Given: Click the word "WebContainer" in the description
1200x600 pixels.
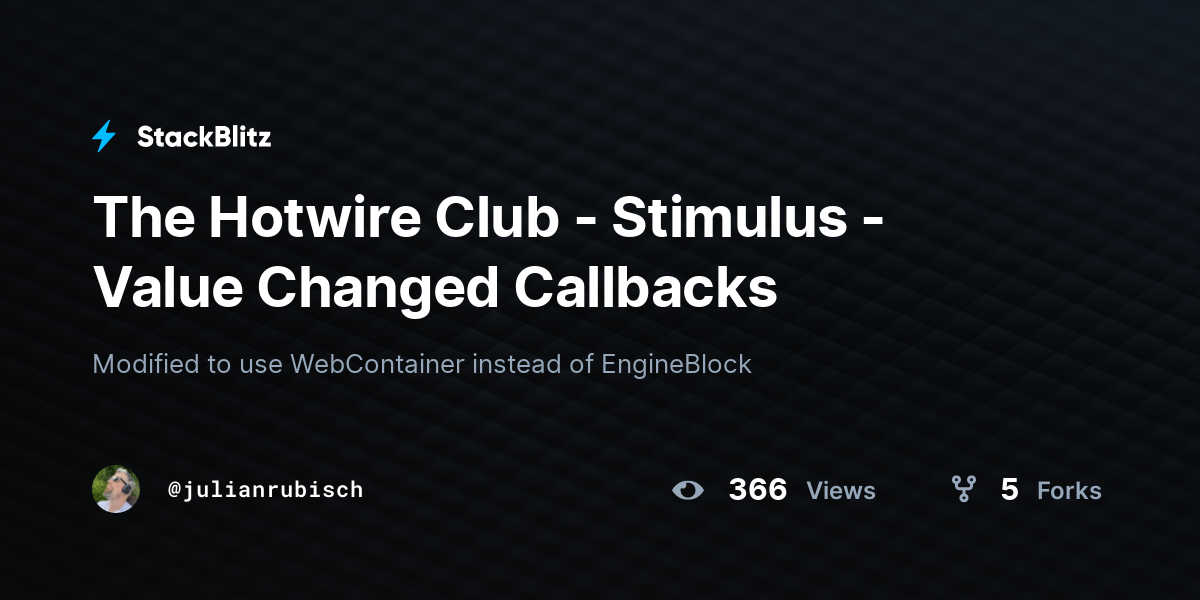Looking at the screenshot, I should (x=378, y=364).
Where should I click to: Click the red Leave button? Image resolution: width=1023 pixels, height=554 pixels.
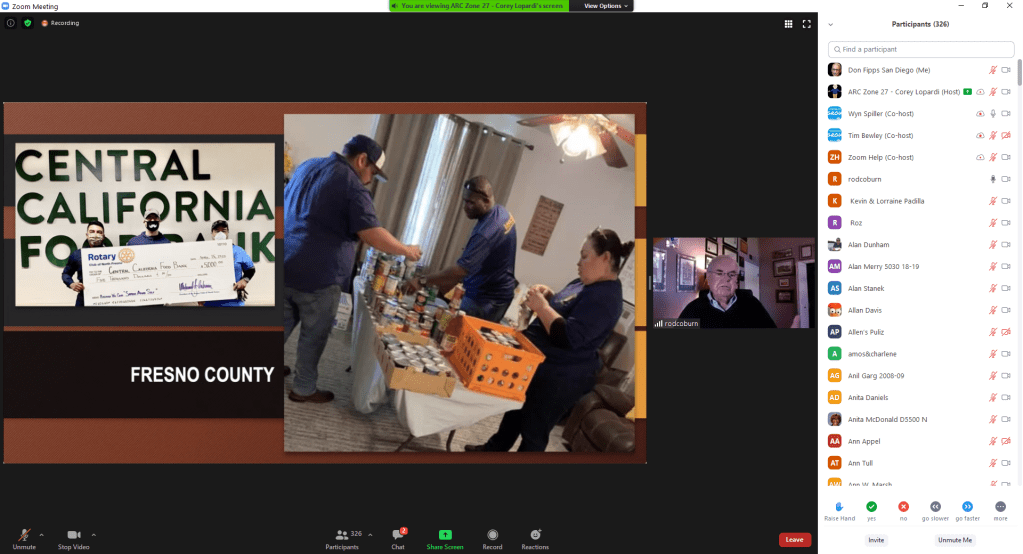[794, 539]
* * *
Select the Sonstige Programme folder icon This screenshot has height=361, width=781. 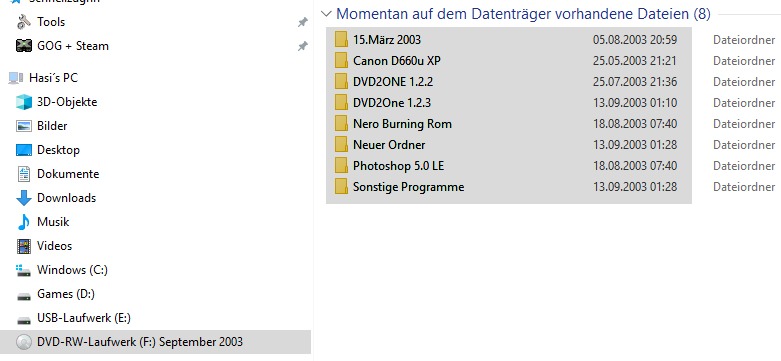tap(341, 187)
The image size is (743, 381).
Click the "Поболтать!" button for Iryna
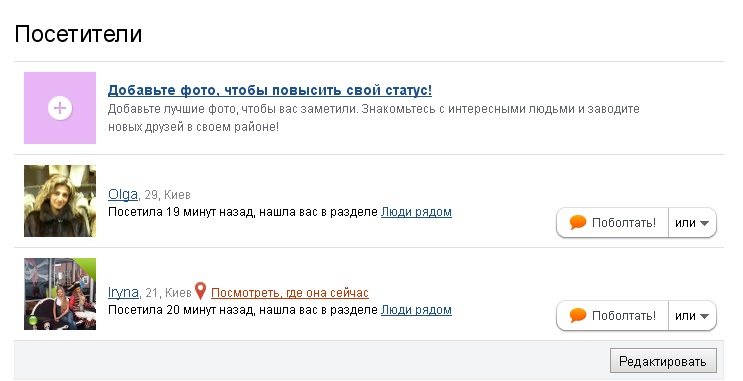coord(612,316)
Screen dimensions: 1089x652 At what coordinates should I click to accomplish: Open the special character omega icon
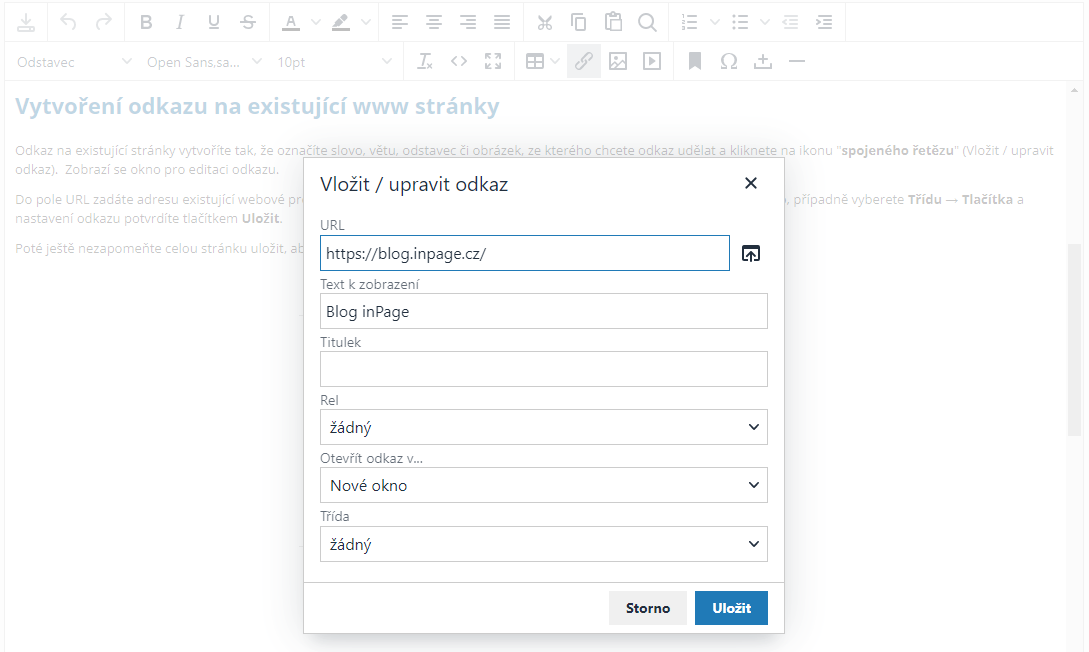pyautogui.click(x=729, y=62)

WHAT THE EXERCISE ASKS: Please return every line of the listing above that contains the word "button", matching its case exactly.

SOLUTION TO THE PROBLEM:
Where should I click to: Click the red Leave button? Image resolution: width=1023 pixels, height=554 pixels.
Click the "Поболтать!" button for Iryna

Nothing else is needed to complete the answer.